Watch the complete episode
Perspective is an undervalued trait, and with nearly a quarter of a century at the leading edge of digital innovation, Matthias Schrader has plenty of it.
Germany has actually deinvested in digital, he suggested. In the pre-dotcom era German founders launched companies, many of which went on to great things, but after the bust, retreated and left digital innovation to the American startups.
Germany already has companies that have the potential to be truly global successes. Unfortunately, Schrader has seen a repeated pattern of underperformance from such startups. Why? They think too small. They fail to achieve that growth before they sell to, and are subsumed by, US companies.
Europe needs to think big
What does thinking big look like to Schrader? Well, for a start, he thinks that something often cited as a disadvantage of digital businesses in Europe is actually its strength.
“Europe has no shortage of capital or talent,” he said. “We have cultural diversity across Europe, which is hugely valuable. These are the ingredients to put together something truly remarkable. We should be excited.”
Accenture Interactive, which acquired the company he founded, SinnerSchrader, back in 2017, reflects that diversity. It has a female CEO, and around half of the leadership team is female.
“Many of the startups of the past have been started by males, so we need a more diverse gender perspective in the next wave of startups,” he said. Part of the challenge within Accenture that he enjoys is creating a platform where the cultures of people with differing skill sets can come together to deliver value through combined work.
The pandemic has changed our behaviours.
“The mobile phone has become the universal remote controls for our lives,” he said. “What doesn’t happen on that screen doesn’t happen at all.”
However, it’s still too early to judge the consequences: is this an overlay of temporary changes on a familiar situation, or an acceleration of transformative change? he asked. While it might feel like the pandemic has been with us forever, we’re less than a year in, and so we lack the perspective — yet — to be sure.
That was the consistent message of his talk: always keep your eye firmly on the long term. Every startup that is really successful has a decade-long roadmap to take them there. You can duplicate and disrupt a product that is purely software.
Businesses with a defensible position combine the digital and physical in interesting ways, be it Amazon with digital retail, or Apple with the hardware/software combination.
The 10-year horizon
You need a years-long vision of how your company will succeed. And that means planning how you are going to combine physical things with software to create new businesses and opportunities. Without hardware, businesses are vulnerable. New software competitors can spring up quickly. We’re seeing this with social networks in the US, as new ones spring up in response to Twitter and Facebook clamping down on misinformation.

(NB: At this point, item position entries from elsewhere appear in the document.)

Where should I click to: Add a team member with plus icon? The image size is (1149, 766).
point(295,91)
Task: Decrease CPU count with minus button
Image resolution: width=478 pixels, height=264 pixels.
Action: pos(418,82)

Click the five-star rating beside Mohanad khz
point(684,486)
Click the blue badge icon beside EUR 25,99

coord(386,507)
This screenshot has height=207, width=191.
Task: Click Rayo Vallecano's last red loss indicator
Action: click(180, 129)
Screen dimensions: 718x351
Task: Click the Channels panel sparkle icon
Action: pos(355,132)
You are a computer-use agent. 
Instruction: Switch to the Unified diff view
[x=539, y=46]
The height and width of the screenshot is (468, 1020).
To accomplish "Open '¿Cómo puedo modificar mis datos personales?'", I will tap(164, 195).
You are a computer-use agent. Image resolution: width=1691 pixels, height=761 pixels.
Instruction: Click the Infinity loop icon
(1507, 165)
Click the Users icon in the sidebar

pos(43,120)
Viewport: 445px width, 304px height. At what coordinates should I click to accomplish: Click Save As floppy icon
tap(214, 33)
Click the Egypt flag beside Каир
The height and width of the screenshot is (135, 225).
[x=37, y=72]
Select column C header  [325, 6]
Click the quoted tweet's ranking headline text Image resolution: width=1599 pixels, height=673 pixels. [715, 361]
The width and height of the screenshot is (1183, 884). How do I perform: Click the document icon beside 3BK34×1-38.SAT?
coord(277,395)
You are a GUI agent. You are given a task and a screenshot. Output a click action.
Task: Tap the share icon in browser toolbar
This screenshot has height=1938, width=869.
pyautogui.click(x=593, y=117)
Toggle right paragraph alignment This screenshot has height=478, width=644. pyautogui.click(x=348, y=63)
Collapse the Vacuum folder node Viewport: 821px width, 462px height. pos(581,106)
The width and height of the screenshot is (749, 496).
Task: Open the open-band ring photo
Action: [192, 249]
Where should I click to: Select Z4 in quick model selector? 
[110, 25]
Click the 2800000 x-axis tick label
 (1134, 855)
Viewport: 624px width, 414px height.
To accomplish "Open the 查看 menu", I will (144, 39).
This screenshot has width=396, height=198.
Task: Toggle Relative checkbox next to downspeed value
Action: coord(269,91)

Do AI and machine learning change that dynamic? “No. Differentiation of services and products is always critical — just using AI isn’t a magic bullet to resolving that,” he said.
Schrader had one piece of advice for anyone looking to build a new business now: aim for 10 times more money than you think you need.
“There are high-profile, well-funded failures, sure, but there are so many more failures of small and medium-sized bets,” he explained. “Money makes it much more likely you will succeed.”
It’s time for Europe’s digital scene to think big: and seek the big funding to accelerate it.